======== SOURCE RECORDS

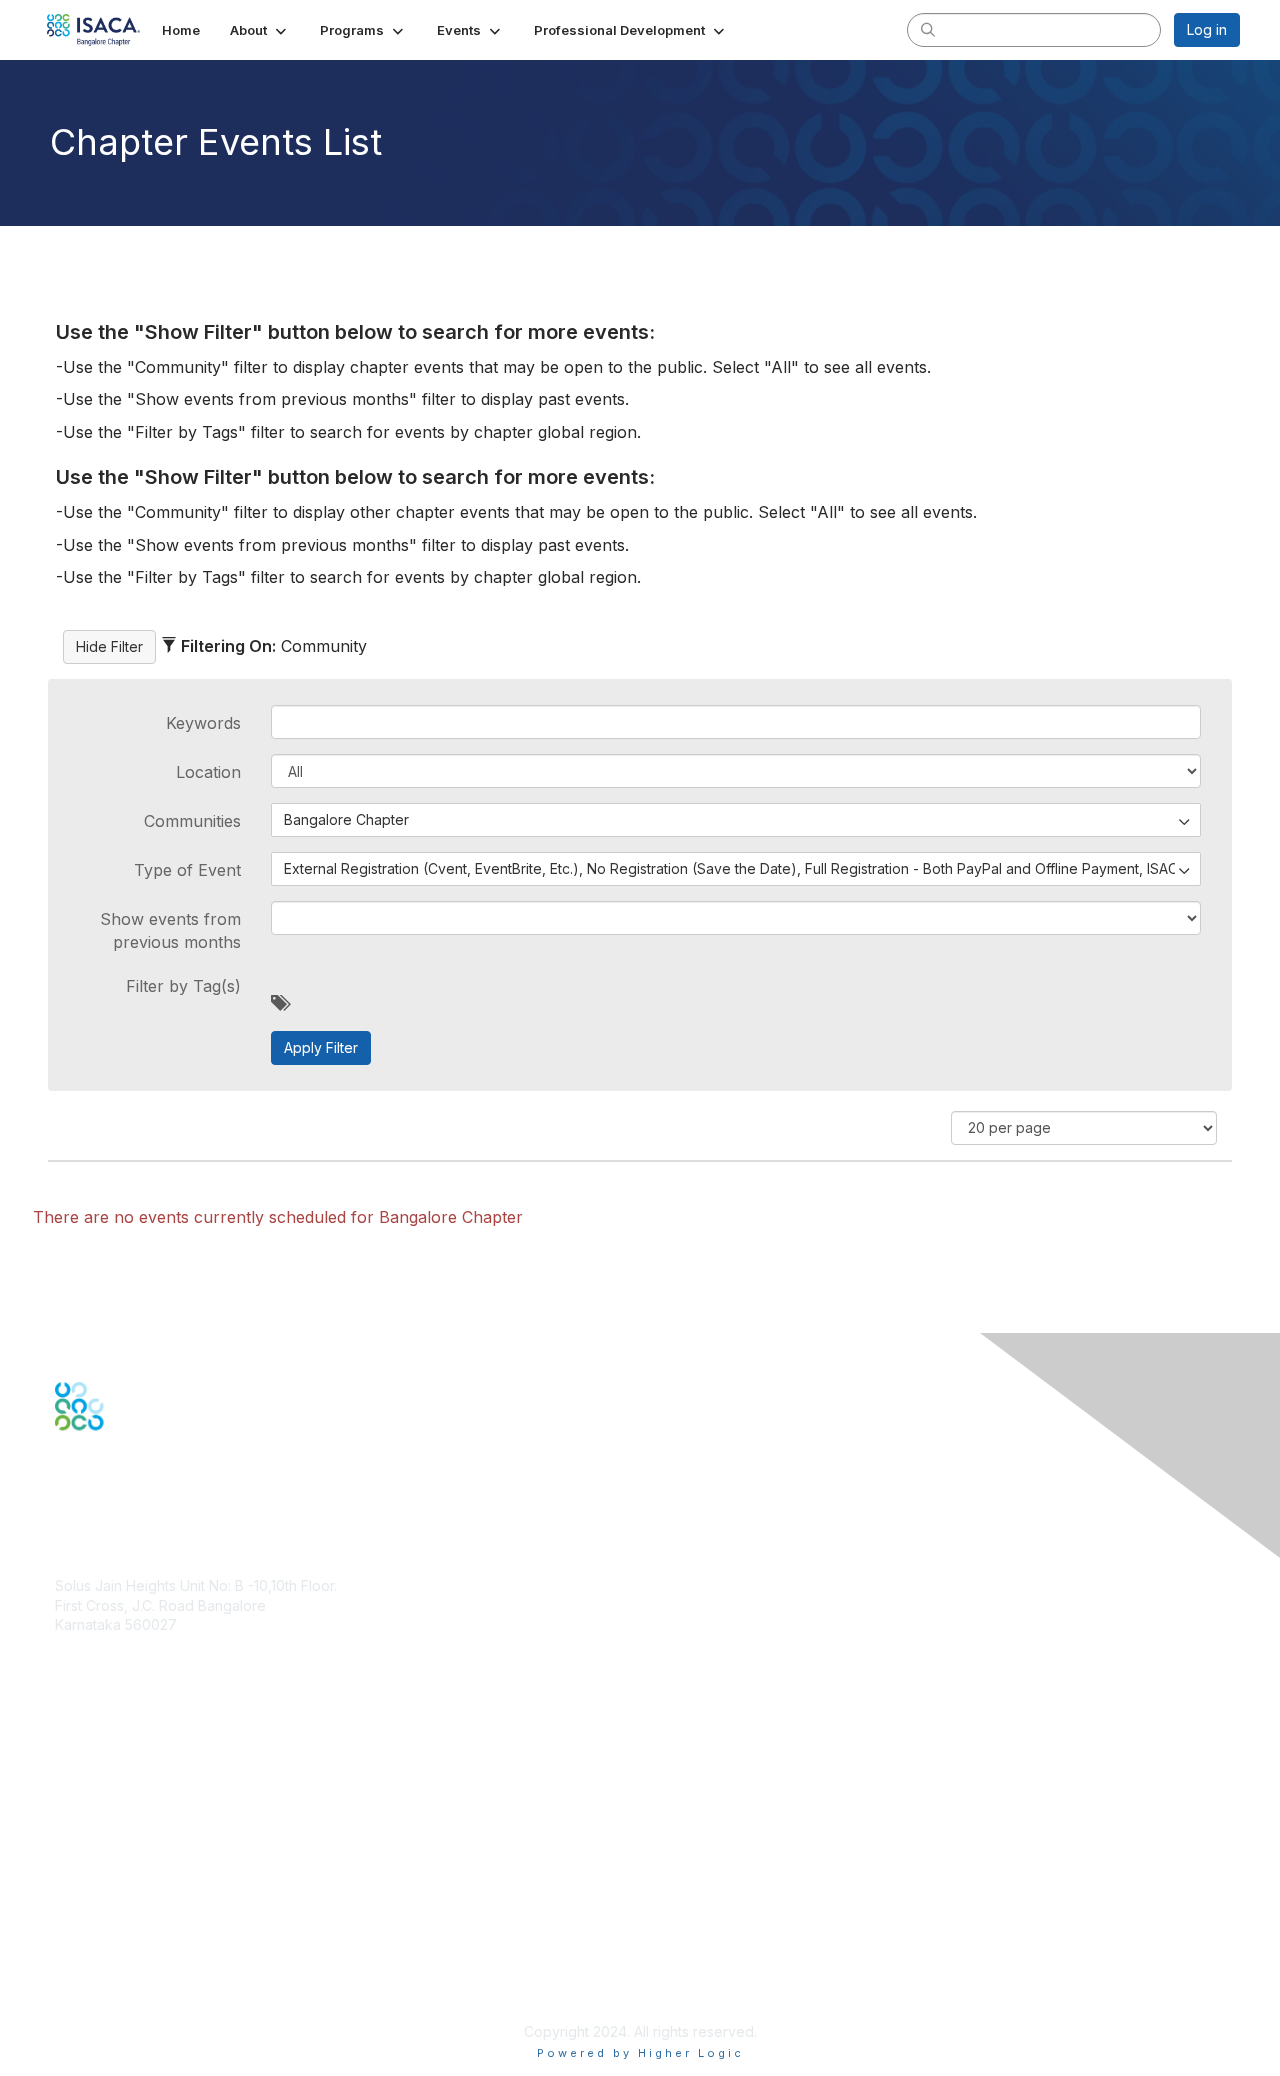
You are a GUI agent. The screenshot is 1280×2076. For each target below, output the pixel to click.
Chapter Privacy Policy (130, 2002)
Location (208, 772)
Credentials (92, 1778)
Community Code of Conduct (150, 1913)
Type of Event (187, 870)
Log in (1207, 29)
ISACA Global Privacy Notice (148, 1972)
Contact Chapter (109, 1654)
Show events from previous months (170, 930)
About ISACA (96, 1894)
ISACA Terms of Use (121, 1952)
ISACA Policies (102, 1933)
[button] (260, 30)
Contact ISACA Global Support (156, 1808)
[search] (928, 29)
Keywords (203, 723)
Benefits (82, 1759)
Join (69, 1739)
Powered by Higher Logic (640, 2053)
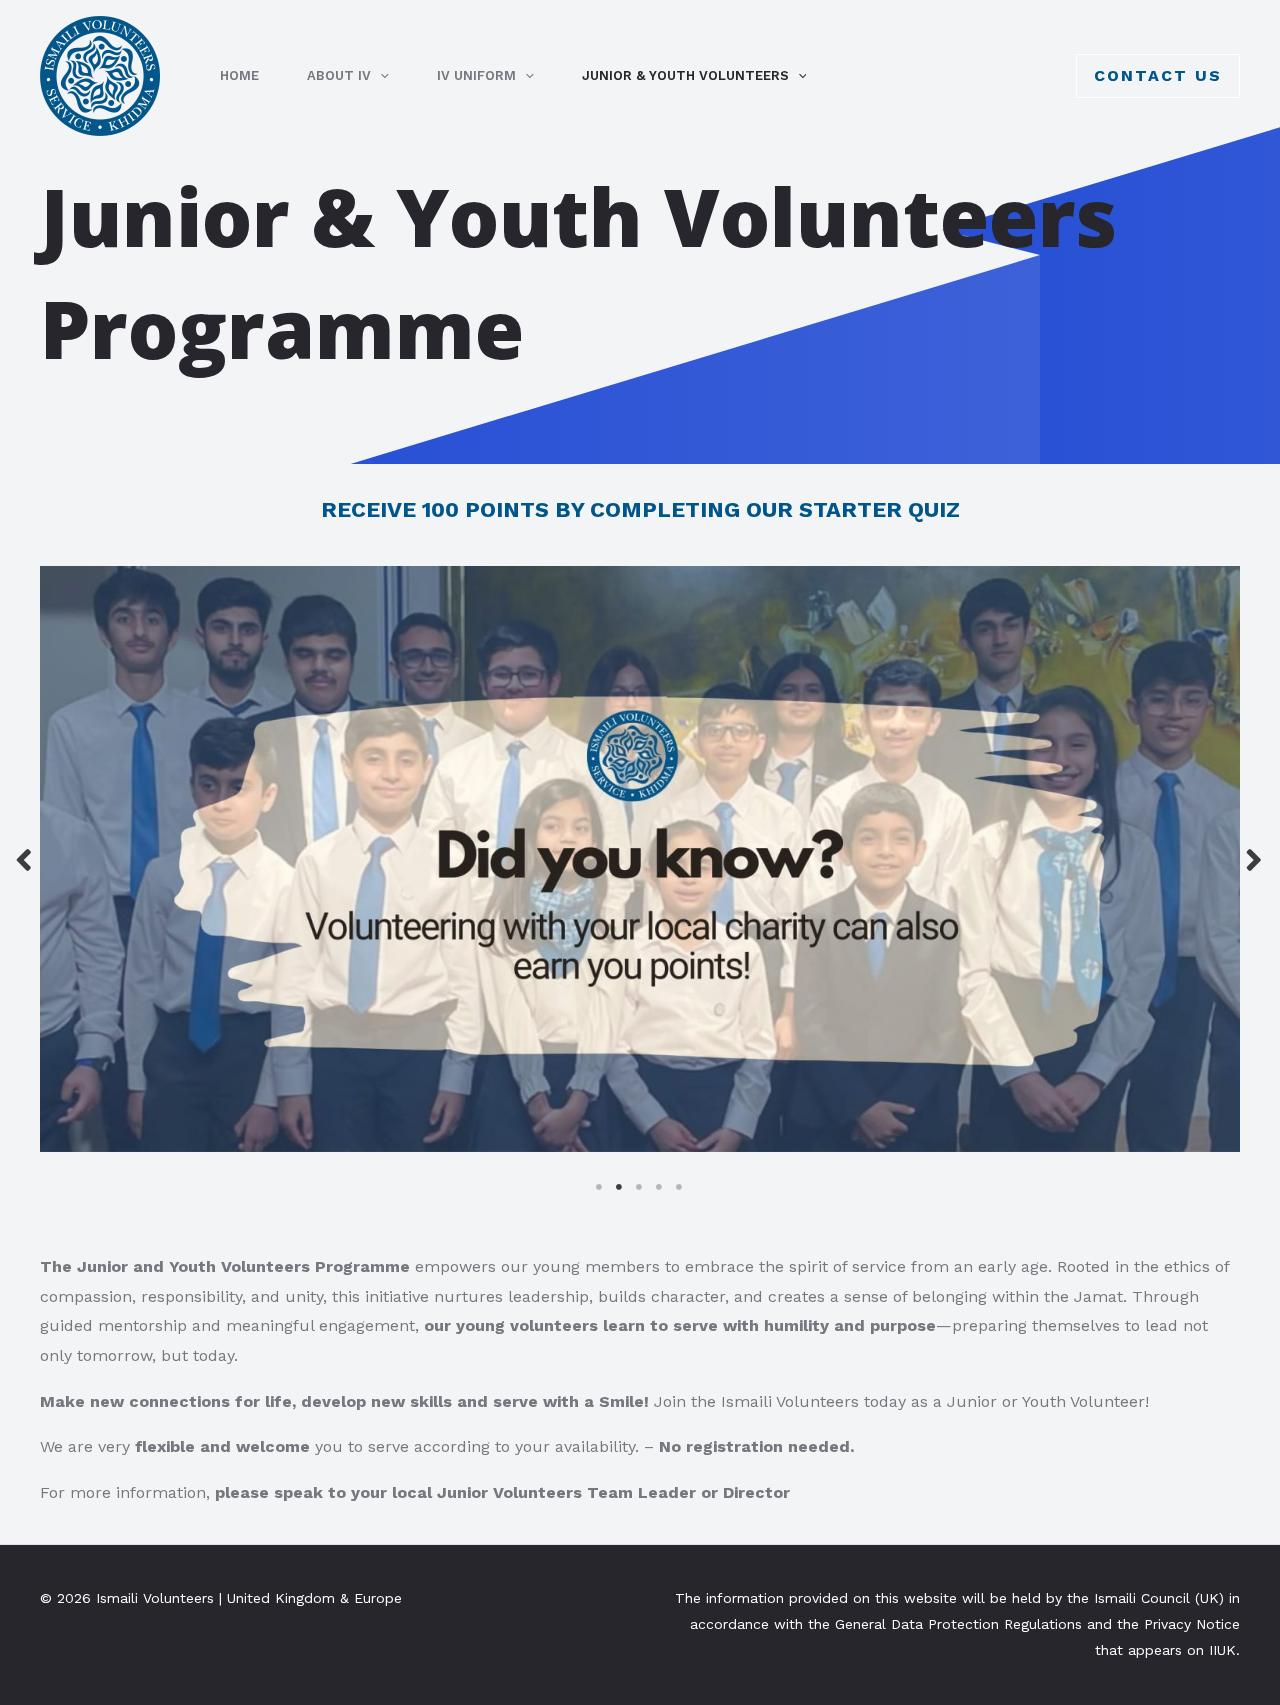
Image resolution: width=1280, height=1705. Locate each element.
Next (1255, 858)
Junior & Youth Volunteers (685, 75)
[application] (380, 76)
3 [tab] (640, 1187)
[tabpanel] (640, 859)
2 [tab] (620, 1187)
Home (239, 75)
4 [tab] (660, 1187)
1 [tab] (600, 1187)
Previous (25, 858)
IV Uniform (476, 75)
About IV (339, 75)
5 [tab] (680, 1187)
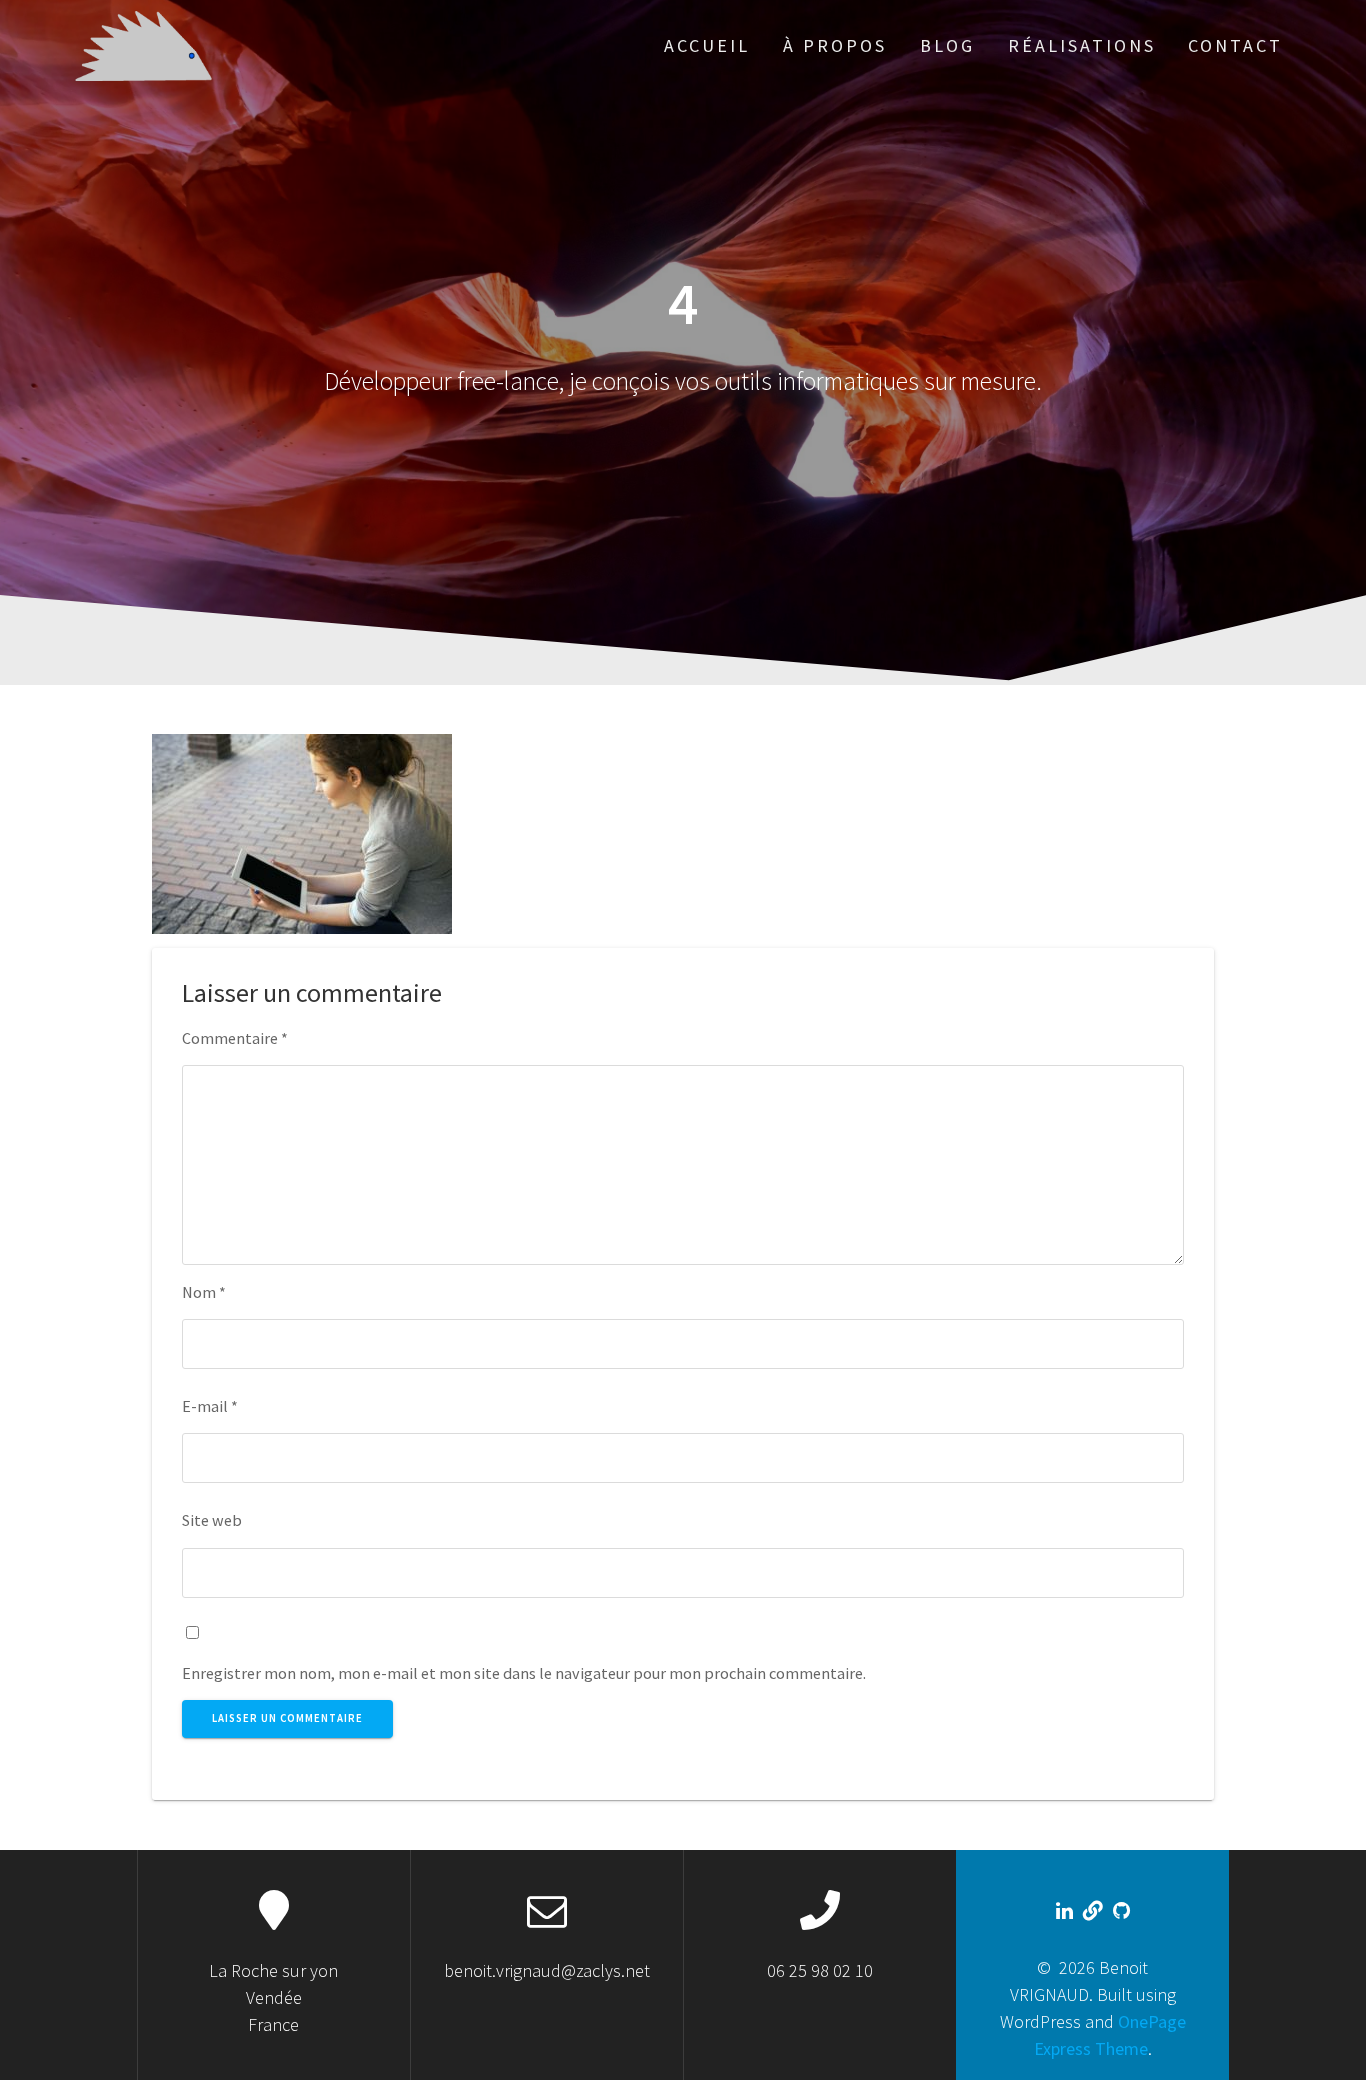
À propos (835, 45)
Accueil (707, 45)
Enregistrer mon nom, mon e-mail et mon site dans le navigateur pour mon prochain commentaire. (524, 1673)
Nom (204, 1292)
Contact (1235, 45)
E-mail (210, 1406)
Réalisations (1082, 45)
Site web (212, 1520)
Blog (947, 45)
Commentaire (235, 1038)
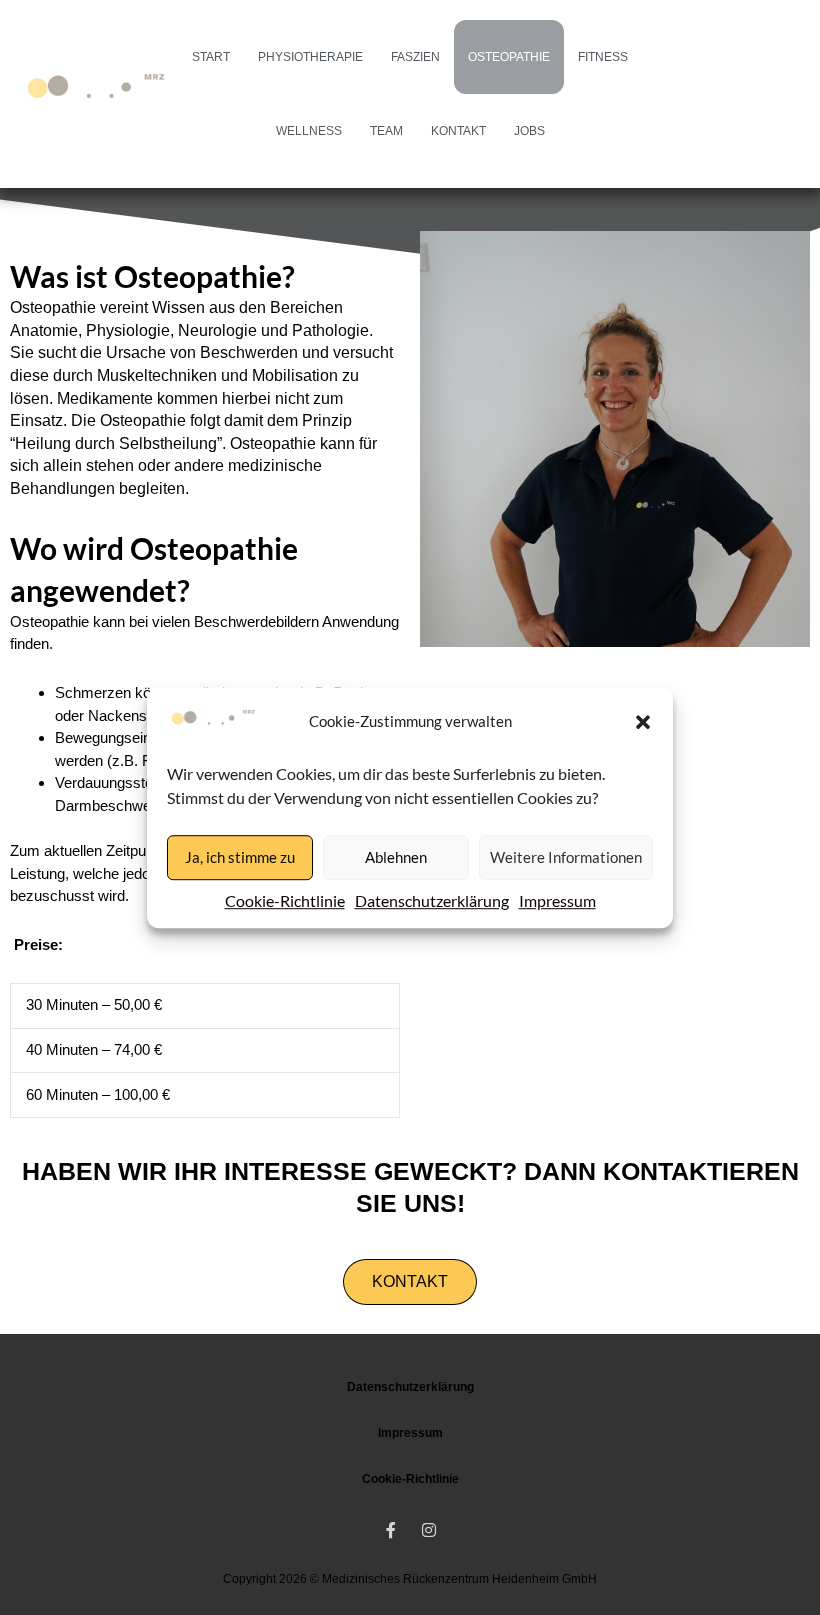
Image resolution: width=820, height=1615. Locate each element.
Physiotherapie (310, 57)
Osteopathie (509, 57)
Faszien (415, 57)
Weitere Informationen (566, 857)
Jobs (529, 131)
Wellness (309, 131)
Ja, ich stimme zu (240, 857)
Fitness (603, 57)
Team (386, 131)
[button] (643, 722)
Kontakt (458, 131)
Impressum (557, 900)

================

### WHAT YOU WILL DO
Please return the material above only from the line that holds "Contact Chapter (109, 1654)" through the line that holds "[application] (380, 76)", exactly as it stands, ends included and pictures omitted.

### WRITTEN ANSWER
Contact Chapter (109, 1654)
Show events from previous months (170, 930)
About ISACA (96, 1894)
ISACA Terms of Use (121, 1952)
ISACA Policies (102, 1933)
[button] (260, 30)
Contact ISACA Global Support (156, 1808)
[search] (928, 29)
Keywords (203, 723)
Benefits (82, 1759)
Join (69, 1739)
Powered by Higher Logic (640, 2053)
Image resolution: width=1280, height=1705. Locate each element.
Next (1255, 858)
Junior & Youth Volunteers (685, 75)
[application] (380, 76)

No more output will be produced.